We are goal-driven and method-agnostic. Depending on the question, we draw on high-dimensional anomaly detection, game theory, RL/MARL, cryptography and steganography, and interpretability (theory and practice). We publish across leading AI, security, and interdisciplinary venues.

Systemic Assurance Foundations

OWL is pioneering the field of multi-agent security, addressing a critical gap in current AI safety and security by unifying perspectives from game theory, cryptography, and the complexity sciences into a coherent threat taxonomy. Our work on perfectly secure steganography, secret collusion, illusory attacks, and unelicitable backdoors, and other practically or theoretically undetectable threats establishes an information-theoretic basis for security-by-design in the AI age.

Alongside architectural guarantees and secure-by-design approaches, we develop principled anomaly detection methods tailored to low-signal regimes and out-of-distribution dynamics relevant to deployed systems.

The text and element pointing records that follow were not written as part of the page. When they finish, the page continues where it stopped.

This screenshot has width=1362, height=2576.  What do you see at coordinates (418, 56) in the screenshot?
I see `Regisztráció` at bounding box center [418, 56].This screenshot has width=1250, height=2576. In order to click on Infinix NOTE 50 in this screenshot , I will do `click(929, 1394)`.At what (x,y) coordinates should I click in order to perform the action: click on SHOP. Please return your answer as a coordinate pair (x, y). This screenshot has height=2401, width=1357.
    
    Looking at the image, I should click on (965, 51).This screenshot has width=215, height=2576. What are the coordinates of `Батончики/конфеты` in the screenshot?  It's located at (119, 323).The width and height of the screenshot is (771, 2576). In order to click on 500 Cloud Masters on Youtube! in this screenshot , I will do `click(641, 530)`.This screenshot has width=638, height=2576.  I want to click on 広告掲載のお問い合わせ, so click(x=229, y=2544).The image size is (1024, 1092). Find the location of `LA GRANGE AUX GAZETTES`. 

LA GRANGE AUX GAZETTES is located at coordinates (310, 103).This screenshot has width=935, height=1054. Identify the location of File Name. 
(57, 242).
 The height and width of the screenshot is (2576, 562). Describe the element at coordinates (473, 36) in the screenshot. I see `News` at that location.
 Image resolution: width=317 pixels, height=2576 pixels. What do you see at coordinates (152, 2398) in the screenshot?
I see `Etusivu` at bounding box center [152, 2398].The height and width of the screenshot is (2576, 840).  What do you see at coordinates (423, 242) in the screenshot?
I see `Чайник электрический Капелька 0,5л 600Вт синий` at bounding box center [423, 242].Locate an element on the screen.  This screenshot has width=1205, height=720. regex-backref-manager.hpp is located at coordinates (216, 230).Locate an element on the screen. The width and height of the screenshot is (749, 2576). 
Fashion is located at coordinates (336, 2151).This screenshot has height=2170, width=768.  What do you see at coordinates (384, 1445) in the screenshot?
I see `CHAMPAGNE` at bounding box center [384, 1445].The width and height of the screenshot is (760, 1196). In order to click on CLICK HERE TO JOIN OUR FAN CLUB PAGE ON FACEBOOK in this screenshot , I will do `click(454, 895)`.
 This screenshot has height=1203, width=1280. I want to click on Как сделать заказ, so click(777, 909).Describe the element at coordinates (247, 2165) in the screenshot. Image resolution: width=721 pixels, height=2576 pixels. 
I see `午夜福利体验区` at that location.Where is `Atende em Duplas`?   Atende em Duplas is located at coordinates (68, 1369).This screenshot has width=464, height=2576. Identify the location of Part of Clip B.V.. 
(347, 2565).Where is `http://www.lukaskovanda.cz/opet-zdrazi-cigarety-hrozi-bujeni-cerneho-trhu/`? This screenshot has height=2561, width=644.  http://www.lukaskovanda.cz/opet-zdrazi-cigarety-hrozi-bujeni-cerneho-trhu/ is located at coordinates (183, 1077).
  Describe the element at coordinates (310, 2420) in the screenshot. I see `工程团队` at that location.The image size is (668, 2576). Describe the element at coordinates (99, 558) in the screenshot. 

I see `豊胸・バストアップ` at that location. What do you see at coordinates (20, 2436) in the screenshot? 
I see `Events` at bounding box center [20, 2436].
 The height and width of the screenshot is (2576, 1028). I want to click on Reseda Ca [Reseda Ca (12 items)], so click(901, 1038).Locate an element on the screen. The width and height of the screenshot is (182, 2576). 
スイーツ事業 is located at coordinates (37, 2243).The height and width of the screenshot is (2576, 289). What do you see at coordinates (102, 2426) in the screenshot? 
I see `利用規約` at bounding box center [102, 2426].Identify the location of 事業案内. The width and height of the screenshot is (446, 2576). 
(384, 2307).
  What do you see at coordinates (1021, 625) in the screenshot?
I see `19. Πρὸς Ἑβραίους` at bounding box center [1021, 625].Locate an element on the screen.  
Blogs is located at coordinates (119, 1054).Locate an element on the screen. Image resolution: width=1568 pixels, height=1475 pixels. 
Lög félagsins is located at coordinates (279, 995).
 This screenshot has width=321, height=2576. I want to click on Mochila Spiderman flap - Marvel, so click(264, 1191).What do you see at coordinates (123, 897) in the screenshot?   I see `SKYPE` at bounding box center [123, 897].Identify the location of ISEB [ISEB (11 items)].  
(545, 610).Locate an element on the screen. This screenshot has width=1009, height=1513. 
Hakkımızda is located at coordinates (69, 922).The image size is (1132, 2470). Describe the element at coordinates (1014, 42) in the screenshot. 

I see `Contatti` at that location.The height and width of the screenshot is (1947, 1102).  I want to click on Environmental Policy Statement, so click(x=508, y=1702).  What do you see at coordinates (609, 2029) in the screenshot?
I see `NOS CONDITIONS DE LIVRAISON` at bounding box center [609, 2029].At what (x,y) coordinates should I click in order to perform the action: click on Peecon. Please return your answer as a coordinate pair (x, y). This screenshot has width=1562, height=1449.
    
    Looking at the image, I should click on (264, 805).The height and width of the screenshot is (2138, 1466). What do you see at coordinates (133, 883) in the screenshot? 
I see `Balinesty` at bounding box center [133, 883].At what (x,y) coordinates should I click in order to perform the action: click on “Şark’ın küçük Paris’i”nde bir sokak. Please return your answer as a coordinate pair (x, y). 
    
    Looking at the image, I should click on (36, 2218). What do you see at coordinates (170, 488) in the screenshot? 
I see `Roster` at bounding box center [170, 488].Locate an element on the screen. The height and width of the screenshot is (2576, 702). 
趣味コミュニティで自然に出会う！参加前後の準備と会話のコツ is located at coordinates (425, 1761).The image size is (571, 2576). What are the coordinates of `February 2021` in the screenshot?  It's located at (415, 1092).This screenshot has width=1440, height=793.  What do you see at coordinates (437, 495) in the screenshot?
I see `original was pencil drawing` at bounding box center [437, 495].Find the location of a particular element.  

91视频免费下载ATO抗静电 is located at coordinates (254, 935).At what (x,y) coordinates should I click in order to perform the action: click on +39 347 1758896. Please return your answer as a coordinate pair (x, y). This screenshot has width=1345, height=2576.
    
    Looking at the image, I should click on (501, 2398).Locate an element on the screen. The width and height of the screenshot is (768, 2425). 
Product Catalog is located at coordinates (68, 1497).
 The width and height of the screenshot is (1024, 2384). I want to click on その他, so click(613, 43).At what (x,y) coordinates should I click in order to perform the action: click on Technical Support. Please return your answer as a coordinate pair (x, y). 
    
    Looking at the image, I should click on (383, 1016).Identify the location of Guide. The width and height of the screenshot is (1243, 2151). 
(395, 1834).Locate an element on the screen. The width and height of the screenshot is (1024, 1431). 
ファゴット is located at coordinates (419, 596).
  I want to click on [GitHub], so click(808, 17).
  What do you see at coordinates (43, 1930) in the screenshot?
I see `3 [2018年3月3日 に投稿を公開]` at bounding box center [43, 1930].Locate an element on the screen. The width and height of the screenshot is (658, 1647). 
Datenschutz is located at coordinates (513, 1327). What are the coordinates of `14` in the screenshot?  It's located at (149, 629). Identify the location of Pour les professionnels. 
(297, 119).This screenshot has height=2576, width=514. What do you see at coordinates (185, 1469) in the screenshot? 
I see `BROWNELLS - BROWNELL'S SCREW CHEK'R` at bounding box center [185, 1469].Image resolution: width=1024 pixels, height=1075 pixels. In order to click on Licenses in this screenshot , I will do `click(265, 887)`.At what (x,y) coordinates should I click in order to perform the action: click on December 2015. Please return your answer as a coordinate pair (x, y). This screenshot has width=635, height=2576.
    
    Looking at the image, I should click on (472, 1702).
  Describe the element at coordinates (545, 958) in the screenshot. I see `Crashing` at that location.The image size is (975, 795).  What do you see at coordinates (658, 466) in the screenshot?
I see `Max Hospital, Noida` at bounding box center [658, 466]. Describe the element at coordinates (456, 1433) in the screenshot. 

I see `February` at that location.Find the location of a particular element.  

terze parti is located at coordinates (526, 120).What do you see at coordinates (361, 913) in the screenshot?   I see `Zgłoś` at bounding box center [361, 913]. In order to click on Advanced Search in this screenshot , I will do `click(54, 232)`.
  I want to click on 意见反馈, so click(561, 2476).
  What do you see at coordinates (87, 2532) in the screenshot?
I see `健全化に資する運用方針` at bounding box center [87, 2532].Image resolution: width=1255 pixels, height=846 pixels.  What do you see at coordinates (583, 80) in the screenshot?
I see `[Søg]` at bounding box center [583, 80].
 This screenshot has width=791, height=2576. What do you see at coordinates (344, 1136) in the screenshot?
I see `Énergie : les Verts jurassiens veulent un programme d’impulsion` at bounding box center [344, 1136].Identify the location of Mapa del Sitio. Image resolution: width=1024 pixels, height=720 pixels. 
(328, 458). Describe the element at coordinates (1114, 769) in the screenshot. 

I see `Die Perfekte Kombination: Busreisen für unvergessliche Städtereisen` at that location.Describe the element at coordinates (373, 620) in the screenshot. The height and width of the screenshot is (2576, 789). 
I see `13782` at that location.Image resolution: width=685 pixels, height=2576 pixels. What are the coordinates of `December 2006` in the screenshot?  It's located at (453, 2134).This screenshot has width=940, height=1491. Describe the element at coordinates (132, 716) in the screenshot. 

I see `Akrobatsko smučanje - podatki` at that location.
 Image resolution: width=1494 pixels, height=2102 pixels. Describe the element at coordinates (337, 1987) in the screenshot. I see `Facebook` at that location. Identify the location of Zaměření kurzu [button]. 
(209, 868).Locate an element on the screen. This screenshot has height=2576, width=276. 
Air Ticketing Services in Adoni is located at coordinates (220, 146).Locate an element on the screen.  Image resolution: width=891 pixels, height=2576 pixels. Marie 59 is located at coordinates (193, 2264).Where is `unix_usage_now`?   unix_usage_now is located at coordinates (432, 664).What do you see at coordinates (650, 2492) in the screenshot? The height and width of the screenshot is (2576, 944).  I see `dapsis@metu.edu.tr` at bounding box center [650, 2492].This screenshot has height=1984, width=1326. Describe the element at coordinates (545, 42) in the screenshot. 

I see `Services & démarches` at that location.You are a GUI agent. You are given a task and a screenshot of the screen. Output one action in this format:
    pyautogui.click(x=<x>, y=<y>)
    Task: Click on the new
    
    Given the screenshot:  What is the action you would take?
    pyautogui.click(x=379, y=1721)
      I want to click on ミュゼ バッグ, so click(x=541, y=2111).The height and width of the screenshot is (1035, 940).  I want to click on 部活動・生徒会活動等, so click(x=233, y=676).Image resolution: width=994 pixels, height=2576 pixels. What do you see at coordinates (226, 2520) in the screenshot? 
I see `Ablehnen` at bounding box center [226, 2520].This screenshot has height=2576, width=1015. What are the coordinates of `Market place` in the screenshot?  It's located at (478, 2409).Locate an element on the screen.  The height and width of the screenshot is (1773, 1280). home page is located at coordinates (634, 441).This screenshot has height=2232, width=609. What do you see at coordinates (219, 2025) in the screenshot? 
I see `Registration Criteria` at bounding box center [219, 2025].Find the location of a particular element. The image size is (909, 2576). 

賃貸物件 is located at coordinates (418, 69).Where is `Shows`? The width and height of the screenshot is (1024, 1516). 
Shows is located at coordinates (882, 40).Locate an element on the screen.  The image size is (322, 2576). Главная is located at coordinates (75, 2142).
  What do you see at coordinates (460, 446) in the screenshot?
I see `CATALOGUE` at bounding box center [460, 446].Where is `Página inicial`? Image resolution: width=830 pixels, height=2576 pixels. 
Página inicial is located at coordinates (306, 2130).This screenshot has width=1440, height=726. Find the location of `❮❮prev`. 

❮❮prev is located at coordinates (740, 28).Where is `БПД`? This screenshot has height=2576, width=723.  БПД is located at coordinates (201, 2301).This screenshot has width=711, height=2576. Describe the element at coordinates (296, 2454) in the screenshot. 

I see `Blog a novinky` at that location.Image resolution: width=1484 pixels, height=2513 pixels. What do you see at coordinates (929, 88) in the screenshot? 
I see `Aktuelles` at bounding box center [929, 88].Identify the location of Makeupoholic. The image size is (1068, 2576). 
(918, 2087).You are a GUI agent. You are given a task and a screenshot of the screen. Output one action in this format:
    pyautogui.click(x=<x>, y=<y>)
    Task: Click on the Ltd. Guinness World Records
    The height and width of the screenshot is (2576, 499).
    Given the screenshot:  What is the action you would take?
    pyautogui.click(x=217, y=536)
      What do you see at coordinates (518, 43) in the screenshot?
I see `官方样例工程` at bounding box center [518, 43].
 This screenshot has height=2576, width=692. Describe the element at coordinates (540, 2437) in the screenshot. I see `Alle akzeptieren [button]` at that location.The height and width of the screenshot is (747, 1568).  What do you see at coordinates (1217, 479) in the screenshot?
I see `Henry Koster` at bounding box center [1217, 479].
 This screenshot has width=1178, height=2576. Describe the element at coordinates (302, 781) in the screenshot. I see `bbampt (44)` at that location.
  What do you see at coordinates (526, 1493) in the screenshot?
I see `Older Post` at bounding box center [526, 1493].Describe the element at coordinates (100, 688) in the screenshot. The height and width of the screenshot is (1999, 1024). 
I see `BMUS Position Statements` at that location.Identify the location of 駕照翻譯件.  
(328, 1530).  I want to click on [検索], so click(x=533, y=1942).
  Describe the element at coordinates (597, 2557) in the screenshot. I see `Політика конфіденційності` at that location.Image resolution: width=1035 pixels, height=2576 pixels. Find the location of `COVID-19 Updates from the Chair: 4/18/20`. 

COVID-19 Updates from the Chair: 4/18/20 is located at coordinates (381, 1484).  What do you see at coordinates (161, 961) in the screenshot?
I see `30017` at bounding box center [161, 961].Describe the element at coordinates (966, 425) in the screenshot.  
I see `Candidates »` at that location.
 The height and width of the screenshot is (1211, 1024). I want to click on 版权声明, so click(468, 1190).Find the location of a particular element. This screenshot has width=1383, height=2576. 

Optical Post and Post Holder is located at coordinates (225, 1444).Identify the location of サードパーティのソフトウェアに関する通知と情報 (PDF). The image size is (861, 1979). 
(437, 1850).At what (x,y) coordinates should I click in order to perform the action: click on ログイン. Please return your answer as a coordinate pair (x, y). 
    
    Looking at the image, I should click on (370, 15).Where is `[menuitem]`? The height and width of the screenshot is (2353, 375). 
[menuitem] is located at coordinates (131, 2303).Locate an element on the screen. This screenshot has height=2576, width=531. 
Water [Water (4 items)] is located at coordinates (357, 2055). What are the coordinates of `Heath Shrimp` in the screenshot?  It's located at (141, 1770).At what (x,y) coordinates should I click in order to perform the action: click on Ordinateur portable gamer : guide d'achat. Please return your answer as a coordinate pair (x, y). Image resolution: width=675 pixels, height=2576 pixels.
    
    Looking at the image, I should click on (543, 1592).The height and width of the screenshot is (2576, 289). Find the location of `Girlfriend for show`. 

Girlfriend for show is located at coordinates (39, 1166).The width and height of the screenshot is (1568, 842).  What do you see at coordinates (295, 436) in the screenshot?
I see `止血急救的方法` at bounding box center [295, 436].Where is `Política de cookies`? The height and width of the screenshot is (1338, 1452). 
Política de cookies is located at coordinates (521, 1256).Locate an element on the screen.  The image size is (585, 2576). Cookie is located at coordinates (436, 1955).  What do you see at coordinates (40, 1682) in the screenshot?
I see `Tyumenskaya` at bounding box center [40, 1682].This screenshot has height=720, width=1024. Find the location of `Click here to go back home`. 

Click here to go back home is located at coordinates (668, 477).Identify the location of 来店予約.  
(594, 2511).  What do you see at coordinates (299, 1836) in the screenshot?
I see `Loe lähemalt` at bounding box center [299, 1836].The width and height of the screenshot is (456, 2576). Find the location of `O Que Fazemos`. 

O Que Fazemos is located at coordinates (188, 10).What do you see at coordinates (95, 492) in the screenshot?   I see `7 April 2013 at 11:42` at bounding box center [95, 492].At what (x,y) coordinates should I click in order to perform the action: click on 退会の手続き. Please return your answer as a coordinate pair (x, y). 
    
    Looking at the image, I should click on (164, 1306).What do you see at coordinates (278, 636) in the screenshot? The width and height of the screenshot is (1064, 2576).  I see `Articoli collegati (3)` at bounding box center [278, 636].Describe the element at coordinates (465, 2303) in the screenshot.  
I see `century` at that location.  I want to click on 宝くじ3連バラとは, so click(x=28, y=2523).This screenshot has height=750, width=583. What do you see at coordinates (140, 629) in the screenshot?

Benchmarks and Evaluations

Robust assurance needs evidence. OWL designs next-generation benchmarks, red-teaming playbooks, and evaluation protocols for multi-agent and mixed-autonomy settings. We periodically assess the utility of alternative detection and mitigation tools - including white-box methods informed by mechanistic interpretability, unlearning, model editing, jailbreak defences, AI debate, watermarking, and alignment techniques - explicitly measuring limits, failure modes, and deployment value.

Capabilities and Real-World Applications

Assurance cannot be separated from how capabilities related to assurance evolve. We build select, high-signal capabilities - for example in multi-agent reasoning and long-horizon reasoning, coordination, and verifiable code generation - to better characterise risk, to stress-test assurance tools, and to inform standards. We translate results into real-world applications and collaborations across government, industry, and civil society.